Stated exercise: Output the lines below as a Markdown table with the columns Number and Record line, one row per line and blank lines left out. Begin with the first line and stop after the line that contains "click(x=226, y=211)".

Records provided:
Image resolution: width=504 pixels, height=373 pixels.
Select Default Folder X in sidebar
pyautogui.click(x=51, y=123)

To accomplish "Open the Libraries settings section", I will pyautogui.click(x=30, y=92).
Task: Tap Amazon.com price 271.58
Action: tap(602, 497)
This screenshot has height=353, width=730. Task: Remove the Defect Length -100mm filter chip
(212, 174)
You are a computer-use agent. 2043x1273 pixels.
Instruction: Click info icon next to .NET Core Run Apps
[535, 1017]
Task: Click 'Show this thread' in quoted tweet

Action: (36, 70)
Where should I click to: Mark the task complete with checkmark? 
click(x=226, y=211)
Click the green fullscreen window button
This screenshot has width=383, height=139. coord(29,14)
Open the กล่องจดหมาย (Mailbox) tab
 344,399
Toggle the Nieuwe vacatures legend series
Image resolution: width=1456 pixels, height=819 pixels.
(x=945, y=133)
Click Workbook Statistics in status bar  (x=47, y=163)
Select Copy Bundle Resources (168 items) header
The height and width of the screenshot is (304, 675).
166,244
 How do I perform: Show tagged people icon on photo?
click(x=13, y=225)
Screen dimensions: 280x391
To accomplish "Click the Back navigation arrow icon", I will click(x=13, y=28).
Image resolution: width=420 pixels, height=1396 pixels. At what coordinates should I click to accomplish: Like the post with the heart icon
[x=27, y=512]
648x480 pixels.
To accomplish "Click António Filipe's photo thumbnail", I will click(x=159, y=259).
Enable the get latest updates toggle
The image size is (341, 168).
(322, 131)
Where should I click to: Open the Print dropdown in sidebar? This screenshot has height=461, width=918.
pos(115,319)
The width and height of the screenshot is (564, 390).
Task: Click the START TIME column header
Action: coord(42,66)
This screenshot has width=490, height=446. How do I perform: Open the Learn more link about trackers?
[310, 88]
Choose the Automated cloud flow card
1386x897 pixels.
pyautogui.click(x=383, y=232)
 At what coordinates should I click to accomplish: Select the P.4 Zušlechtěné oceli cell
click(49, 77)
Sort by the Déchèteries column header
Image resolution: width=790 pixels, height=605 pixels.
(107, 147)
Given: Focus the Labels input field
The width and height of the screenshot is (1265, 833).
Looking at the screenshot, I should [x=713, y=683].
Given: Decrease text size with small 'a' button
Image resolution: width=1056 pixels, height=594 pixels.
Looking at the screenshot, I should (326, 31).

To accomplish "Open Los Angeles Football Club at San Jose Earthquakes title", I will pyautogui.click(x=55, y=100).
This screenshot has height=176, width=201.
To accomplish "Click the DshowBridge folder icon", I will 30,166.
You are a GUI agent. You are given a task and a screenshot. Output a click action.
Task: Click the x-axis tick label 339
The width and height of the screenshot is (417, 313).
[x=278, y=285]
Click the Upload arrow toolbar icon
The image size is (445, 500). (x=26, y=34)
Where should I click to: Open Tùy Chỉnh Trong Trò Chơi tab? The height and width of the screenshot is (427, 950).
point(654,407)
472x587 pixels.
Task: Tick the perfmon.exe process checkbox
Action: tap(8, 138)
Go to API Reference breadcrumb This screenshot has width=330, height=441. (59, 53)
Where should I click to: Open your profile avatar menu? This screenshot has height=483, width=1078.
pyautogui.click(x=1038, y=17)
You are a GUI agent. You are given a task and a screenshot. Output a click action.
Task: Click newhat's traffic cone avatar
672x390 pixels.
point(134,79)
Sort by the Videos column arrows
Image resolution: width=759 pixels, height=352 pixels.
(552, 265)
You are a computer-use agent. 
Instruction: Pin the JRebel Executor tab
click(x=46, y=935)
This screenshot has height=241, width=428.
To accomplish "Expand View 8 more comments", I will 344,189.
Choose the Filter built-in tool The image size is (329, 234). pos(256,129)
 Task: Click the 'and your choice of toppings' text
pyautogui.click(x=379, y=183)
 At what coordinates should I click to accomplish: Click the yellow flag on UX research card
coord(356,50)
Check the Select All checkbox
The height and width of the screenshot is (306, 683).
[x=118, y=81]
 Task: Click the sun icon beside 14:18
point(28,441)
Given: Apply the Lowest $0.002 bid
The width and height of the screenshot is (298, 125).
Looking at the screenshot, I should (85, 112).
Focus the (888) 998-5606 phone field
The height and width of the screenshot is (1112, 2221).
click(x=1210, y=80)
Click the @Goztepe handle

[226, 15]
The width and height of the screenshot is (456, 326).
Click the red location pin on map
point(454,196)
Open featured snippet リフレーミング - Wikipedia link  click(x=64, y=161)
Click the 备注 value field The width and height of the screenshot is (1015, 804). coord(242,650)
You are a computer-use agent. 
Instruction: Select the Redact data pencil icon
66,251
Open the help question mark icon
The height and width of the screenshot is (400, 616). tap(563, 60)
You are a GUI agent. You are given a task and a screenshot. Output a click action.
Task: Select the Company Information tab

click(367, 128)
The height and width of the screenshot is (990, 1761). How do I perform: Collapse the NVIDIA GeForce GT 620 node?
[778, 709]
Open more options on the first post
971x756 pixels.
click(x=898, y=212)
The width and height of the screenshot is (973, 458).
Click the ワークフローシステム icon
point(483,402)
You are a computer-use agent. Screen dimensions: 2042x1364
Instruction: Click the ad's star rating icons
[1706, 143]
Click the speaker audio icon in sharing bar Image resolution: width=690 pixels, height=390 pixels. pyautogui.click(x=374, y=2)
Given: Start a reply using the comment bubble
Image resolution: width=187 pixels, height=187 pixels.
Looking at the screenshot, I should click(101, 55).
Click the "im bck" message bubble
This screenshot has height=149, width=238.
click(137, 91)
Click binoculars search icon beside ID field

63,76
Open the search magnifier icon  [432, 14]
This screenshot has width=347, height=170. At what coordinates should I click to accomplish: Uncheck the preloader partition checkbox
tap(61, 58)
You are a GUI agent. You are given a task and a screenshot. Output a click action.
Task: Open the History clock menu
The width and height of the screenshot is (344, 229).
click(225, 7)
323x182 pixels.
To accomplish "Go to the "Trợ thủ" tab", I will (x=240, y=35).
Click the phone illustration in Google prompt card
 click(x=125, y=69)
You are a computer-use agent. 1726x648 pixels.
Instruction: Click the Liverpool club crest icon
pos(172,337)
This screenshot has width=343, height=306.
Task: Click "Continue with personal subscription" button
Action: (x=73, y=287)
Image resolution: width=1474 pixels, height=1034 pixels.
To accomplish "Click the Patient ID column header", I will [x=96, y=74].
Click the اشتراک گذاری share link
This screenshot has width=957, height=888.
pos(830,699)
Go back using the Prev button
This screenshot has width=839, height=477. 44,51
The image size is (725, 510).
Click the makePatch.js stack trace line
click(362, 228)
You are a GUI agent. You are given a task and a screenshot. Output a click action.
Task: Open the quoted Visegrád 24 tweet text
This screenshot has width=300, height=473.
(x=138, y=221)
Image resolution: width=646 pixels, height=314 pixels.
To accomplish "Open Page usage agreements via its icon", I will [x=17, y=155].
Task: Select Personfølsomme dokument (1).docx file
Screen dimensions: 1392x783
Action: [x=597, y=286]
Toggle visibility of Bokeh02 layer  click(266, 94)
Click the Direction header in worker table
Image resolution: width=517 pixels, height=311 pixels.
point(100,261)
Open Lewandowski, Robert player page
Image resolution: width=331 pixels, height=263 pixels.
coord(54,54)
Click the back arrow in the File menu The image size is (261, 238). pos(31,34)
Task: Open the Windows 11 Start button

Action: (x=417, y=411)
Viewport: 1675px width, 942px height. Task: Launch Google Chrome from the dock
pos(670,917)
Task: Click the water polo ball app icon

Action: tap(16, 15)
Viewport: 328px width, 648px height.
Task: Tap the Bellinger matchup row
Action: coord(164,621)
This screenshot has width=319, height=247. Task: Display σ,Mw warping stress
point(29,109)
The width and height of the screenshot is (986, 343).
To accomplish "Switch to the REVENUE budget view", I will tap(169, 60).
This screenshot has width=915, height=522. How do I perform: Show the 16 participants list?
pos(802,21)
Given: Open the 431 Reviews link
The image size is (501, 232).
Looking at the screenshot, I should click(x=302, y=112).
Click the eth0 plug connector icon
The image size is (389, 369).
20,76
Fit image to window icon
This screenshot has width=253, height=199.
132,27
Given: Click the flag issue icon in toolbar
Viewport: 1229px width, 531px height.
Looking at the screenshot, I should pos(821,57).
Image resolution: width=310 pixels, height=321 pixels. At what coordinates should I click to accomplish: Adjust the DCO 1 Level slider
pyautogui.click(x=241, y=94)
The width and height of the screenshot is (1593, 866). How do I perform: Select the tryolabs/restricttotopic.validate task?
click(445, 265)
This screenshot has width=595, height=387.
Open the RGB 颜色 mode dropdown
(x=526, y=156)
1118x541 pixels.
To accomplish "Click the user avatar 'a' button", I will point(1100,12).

Output:
| Number | Record line |
|---|---|
| 1 | Image resolution: width=504 pixels, height=373 pixels. |
| 2 | Select Default Folder X in sidebar |
| 3 | pyautogui.click(x=51, y=123) |
| 4 | To accomplish "Open the Libraries settings section", I will pyautogui.click(x=30, y=92). |
| 5 | Task: Tap Amazon.com price 271.58 |
| 6 | Action: tap(602, 497) |
| 7 | This screenshot has height=353, width=730. Task: Remove the Defect Length -100mm filter chip |
| 8 | (212, 174) |
| 9 | You are a computer-use agent. 2043x1273 pixels. |
| 10 | Instruction: Click info icon next to .NET Core Run Apps |
| 11 | [535, 1017] |
| 12 | Task: Click 'Show this thread' in quoted tweet |
| 13 | Action: (36, 70) |
| 14 | Where should I click to: Mark the task complete with checkmark?  |
| 15 | click(x=226, y=211) |